A representative of the Duxbury Recreation Collaborative urged the Duxbury School Committee on Thursday to prioritize significant — not incremental — improvements to town recreational fields that serve students and other residents.
The request came during the public comment period and preceded committee discussion of multiple gifts and in-kind donations listed on the consent agenda. The committee then moved a consent agenda that included approval of meeting minutes, pay warrants, a Duxbury High School overnight trip to Ecuador and the Galapagos, a monetary gift to Duxbury Public Schools, an in-kind donation to Duxbury Soccer, and athletic transportation donations from the boosters.
The recreation group representative, speaking for a nonprofit that serves the town’s nine youth sports organizations, said the collaborative “directly engage[s] 1,400 homes, about 2,000 students” and maintains a database of adult voters with interest in youth sports. The speaker said the group would be willing to “come alongside the schools and the town with private funding” and asked the committee to “find ways to make substantial improvements, not just incremental ones, to those spaces.”
During committee discussion, Lisa (school business office) explained how gifts are recorded. “Those will go into a small gift account, which is a revolving account, and then we report that similar to everything else,” she said, describing the district’s practice of placing monetary gifts in a separate Gifts-to-School account and expending them for their designated purpose. She also said truly in-kind contributions — where no money exchanges hands and outside parties manage and pay vendors directly — are recorded differently from fiscal gifts.
Committee members asked for clarification about ownership and maintenance of a soccer field discussed by a public commenter.
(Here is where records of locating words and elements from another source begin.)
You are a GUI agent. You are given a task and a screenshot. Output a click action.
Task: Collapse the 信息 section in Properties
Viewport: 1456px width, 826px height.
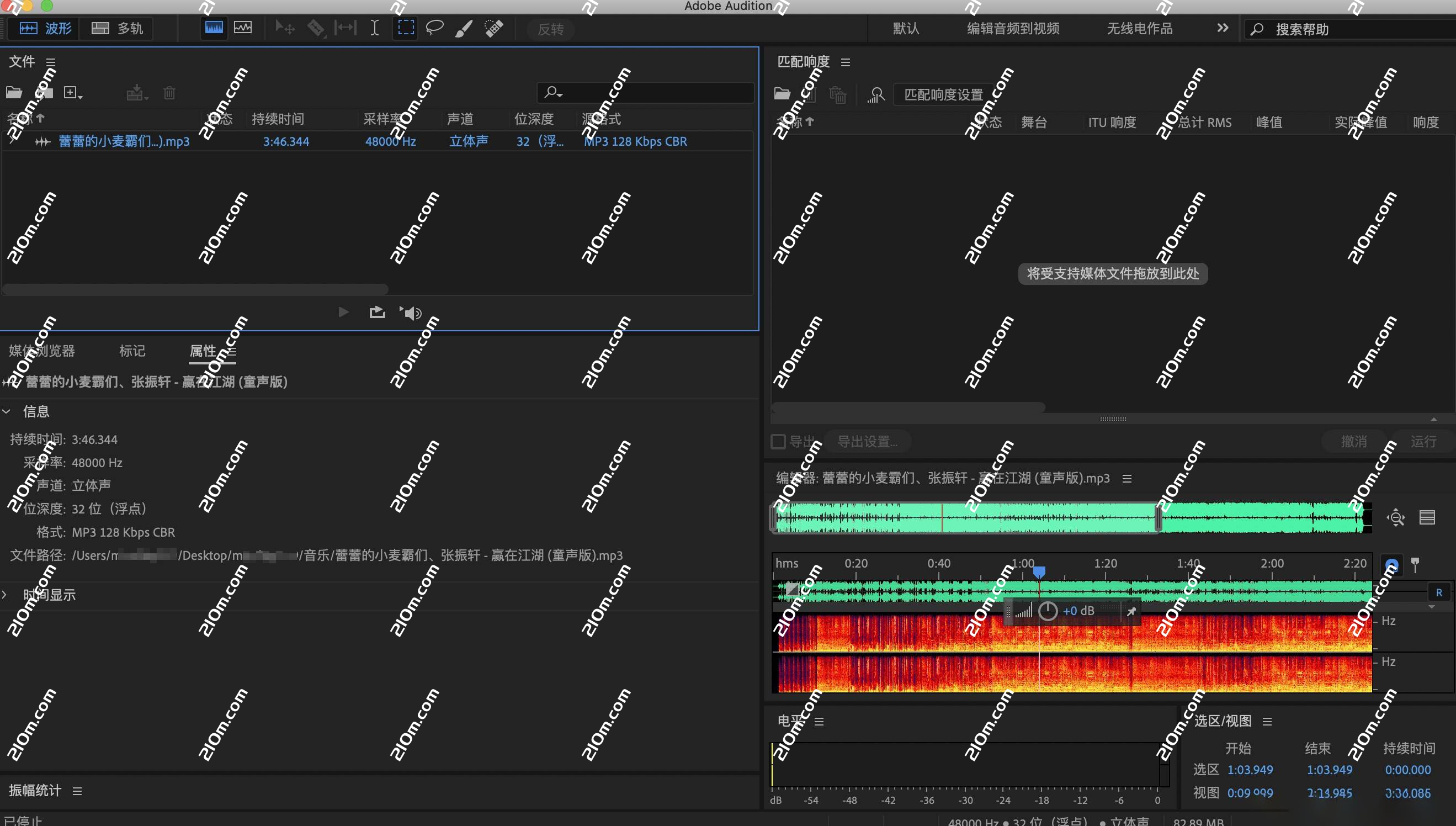coord(6,411)
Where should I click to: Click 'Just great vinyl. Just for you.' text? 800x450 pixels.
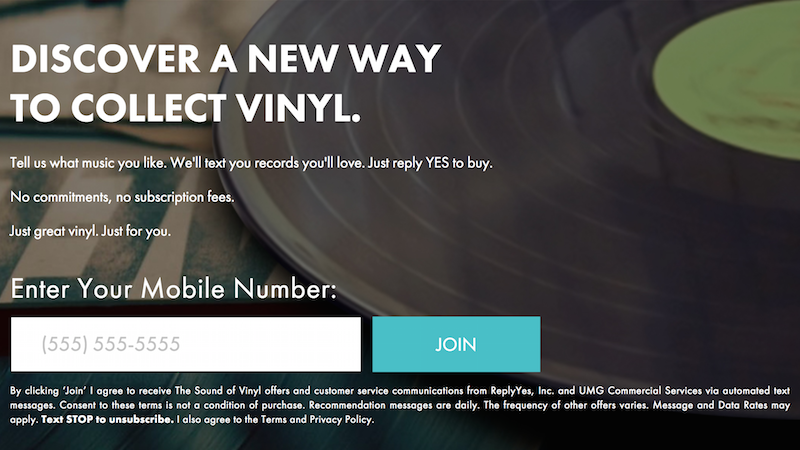pos(91,231)
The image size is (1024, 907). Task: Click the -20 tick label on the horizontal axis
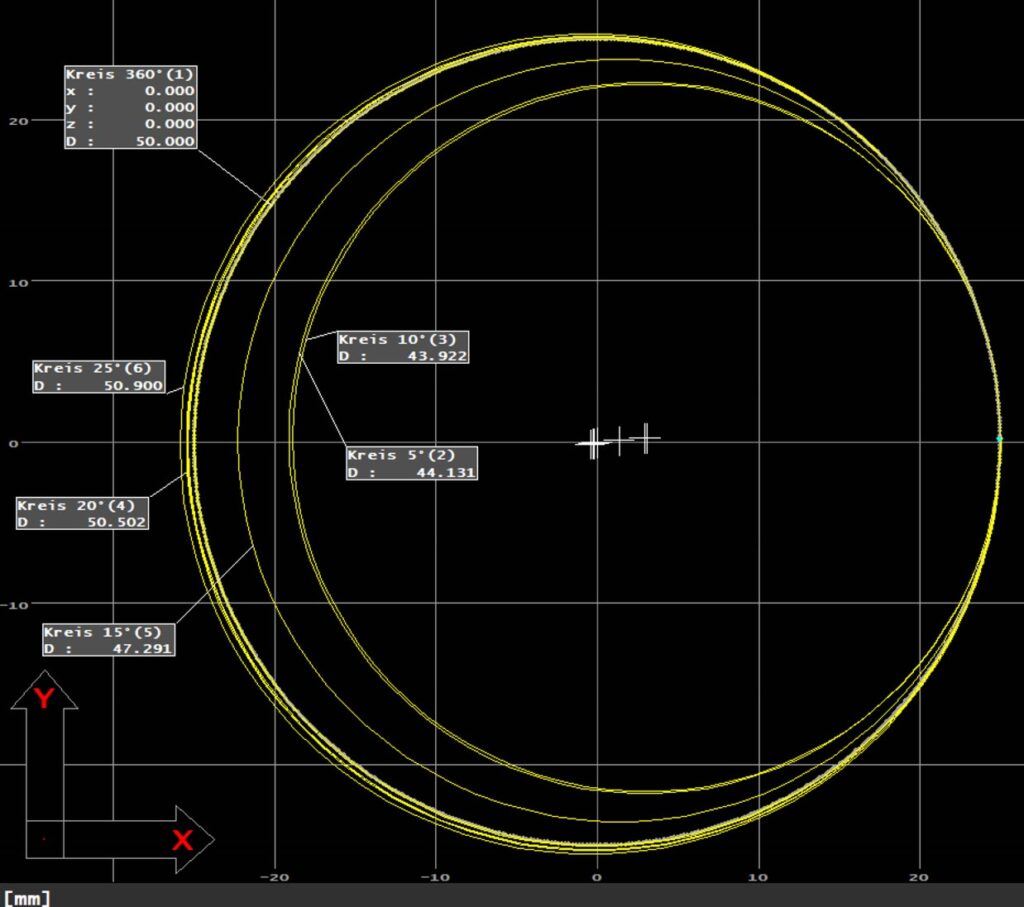coord(274,877)
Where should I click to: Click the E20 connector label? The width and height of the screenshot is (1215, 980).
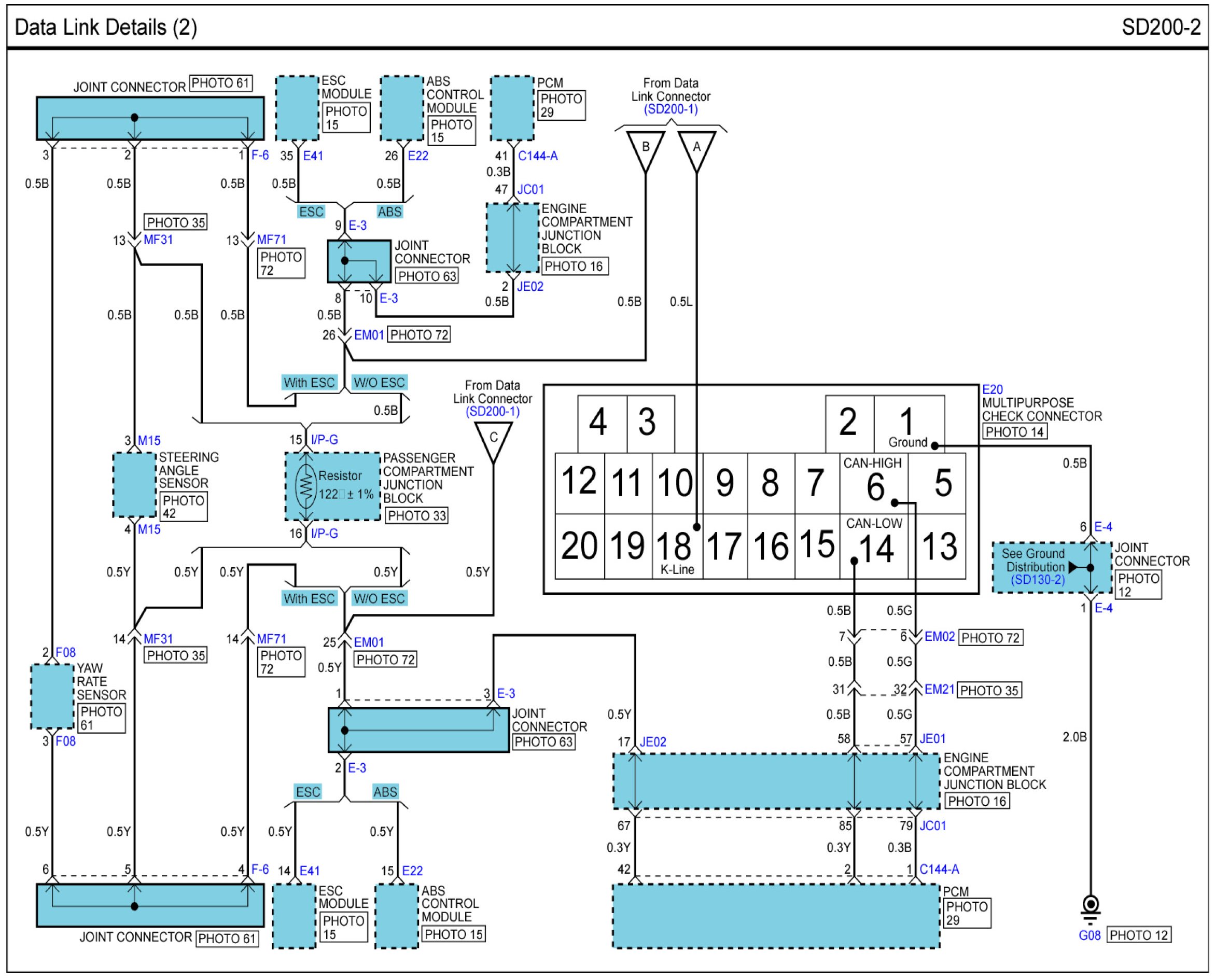pos(992,389)
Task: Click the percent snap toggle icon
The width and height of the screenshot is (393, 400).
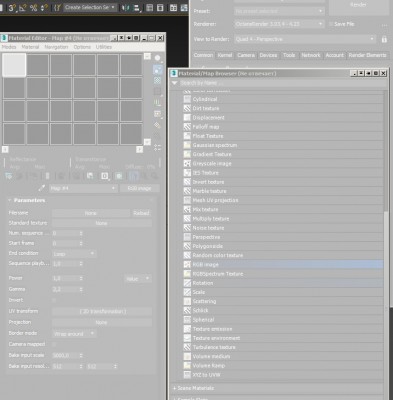Action: click(x=33, y=7)
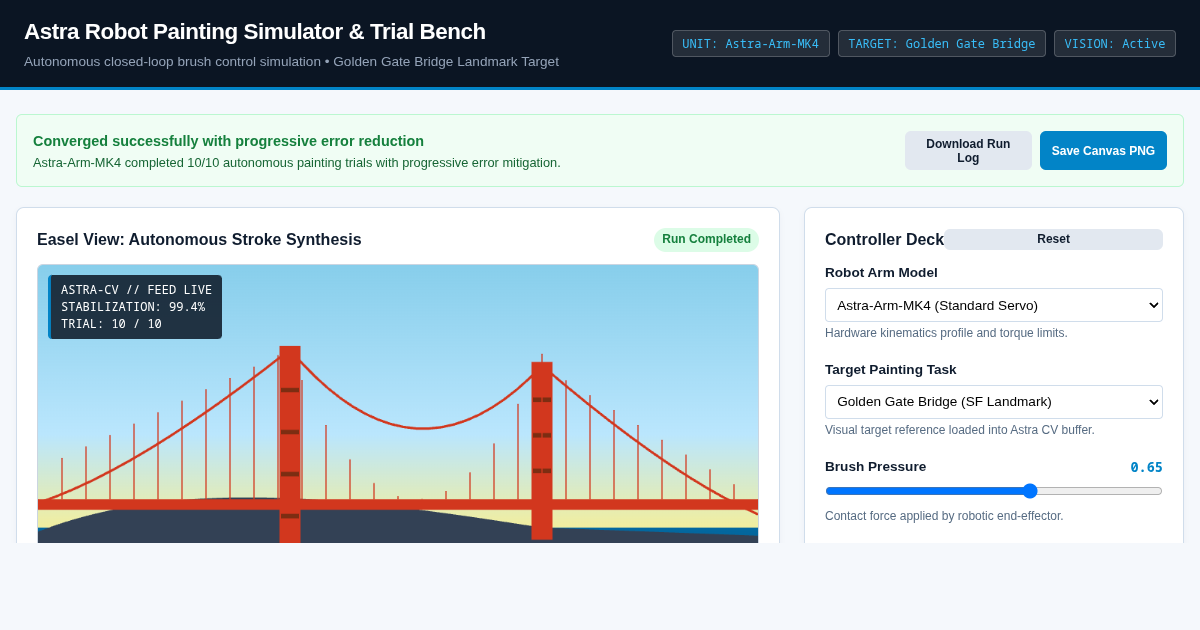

Committee members were told the field sits on school department property but is mowed and generally managed by the town, while rental and maintenance logistics are handled by the town.
A motion to approve the consent agenda was made and seconded; the transcript records the motion and second and indicates the chair planned to take a vote, but does not include the vote tally or final outcome in the record.
The public comments and committee remarks linked the immediate issue of donor-funded field work to the larger FY26 budget conversation, including whether the town will pursue an override that could affect program and facility funding.
Looking ahead, committee members said detailed accounting for gifts and donations will continue to be available in the district’s reporting and that questions about specific gifts can be directed to the business office.
Votes at a glance: the transcript records a motion and second to approve the consent agenda, which included the following items (as read into the record): approval of meeting minutes from 12/4/24; accounts payable warrants for FY25 (warrants 23, 24, 25); Duxbury High School overnight trip to Ecuador and the Galapagos; approval of a monetary gift to Duxbury Public Schools; approval of an in-kind donation to Duxbury Soccer; and approval of athletic transportation donations from the boosters. The transcript does not include a recorded tally or named yeas/nays.
Community members and the committee reiterated that gifts meant for specific projects are tracked separately from the operating budget and that liability and insurance questions for third-party field work generally route through the town’s field rental and insurance processes.
The committee did not take additional action on the public comment beyond discussion and the recording of the consent agenda motion; it directed members and staff to continue using the gifts accounting process and to route questions to appropriate staff.